As the most important for Christians holiday nears (Easter), and Jewish brothers celebrate Passover holiday, I would like to reflect a little on evil, on suffering, and on forgiveness.
Today is the forth Easter holiday that I couldnt spend with my own children because of evil. Because of evil, today, two years have pasted, when I saw my Amelia and Daniel for the last time. And finally, because of evil, last four and a half years, became a very difficult and trying time for my close ones and me. But, it also has been a very educational and character-building experience. I have learned, that evil DOES exist indeed. I have discovered the meaning of true friendship. Finally, I have also learned that one day I will have to forgive.
So many people (even those labeling themselves as spiritual) discard an idea of evil, or God for that matter, describing it as a concept for uneducated or intellectually challenged individuals. However, most of the same folks, will always insist on the fact that good is everywhere, and in every person. Sometimes, they will dismiss it as an abstract, or an idea.

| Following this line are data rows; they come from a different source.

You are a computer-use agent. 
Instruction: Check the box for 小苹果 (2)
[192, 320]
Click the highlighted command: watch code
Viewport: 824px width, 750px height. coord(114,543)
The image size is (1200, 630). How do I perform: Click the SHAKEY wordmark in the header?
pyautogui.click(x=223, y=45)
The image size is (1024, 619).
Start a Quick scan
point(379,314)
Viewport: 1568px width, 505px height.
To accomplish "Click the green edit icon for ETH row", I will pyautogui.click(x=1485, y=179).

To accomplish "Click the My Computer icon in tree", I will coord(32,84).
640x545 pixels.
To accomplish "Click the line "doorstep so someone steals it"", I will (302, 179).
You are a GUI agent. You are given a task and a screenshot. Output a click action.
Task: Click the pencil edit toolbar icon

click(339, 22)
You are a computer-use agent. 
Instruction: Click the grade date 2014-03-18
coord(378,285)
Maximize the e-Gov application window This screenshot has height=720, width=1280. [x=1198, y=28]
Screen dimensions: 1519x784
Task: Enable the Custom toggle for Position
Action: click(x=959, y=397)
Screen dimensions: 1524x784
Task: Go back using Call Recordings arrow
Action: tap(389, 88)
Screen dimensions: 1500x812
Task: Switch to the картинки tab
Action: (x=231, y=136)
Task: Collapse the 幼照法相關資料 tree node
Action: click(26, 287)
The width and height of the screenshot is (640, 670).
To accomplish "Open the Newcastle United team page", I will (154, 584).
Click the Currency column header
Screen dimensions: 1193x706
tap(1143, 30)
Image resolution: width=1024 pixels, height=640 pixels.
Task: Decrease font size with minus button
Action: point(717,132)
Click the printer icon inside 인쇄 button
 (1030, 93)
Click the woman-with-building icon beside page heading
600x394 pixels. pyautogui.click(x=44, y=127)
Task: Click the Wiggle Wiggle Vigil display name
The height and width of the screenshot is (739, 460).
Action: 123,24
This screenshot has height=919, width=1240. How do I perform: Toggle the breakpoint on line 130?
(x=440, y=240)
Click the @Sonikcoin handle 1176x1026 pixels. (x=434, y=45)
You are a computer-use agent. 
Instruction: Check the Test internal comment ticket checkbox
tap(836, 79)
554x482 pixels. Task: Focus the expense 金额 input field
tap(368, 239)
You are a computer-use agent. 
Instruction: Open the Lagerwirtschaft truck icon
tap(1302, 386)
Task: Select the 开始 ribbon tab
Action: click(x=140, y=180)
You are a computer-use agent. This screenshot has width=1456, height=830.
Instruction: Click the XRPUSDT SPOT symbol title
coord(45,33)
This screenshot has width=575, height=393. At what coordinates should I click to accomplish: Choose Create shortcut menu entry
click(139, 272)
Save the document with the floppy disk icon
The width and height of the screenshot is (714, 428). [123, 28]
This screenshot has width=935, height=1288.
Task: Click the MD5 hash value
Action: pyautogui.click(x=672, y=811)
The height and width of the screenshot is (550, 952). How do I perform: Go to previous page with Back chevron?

I can only say to them you are wrong. Look around you. Evil has had so many faces Stalin, Hitler, communism, Arafat, etc. Jesus Christ did not die because of some mysterious force, nor did millions of Jews and Christians in German concentration camps, nor many innocent people in New York, Israel, Somalia, Malaysia, former USSR, China, etc. All of these innocent people died and suffered from the evil with a face and a name. I am not even going to mention of so many bystanders, who just dont care or are afraid to help. They ARE indeed the worst kind of evil.
As I wait for the day when I can hug my children again, I pray that my wife, her mother, her sister, and all the other people who surround her realize this simple truth: it is NOT some force without a face that abuse my abducted Amelia and Daniel. It is THEM!
Suffering makes us stronger and humble, we are told to believe. I know it made me. I also accept, that God sees the truth but waits. But, for how long God? . Enough is enough!
Also, during this difficult time I was able discover that there is indeed a great number of good people, true friends. Sometimes, individuals that know you only as an email alias, but you know that they care, and there are others that have been for you every time you needed them. The wisdom – true friend in need, a friend indeed today has a new, but real, meaning for me.
As a Christian, and a Catholic, who is waiting for the Resurrection of his God, I am asked to forgive those who ill-treated me in last four years. I am asked to show compassion. Today, I do not know if I can, or ever will, but I will certainly try. Maybe, not for my children, nor my sister and my mother, or even my God. I will try to forgive them for myself.
Last week I had a chance to hear a Prayer for Forgiveness by Jesuit, father Robert DeGrandisa. As I wanted to dismiss it at first (This thing is two pages long!), the more I listen to its words read by a priest, the more they made me think. Tonight, I will have to read it again, myself. Maybe, I will come up with my own version of Prayer for Forgiveness. Maybe.
Happy Easter everybody!
P.S. As people of Jerusalem were celebrating today a holly Passover holiday, an evil man walked in and murdered them by an act of a cowardly homocide. No evil you say? I say -think again.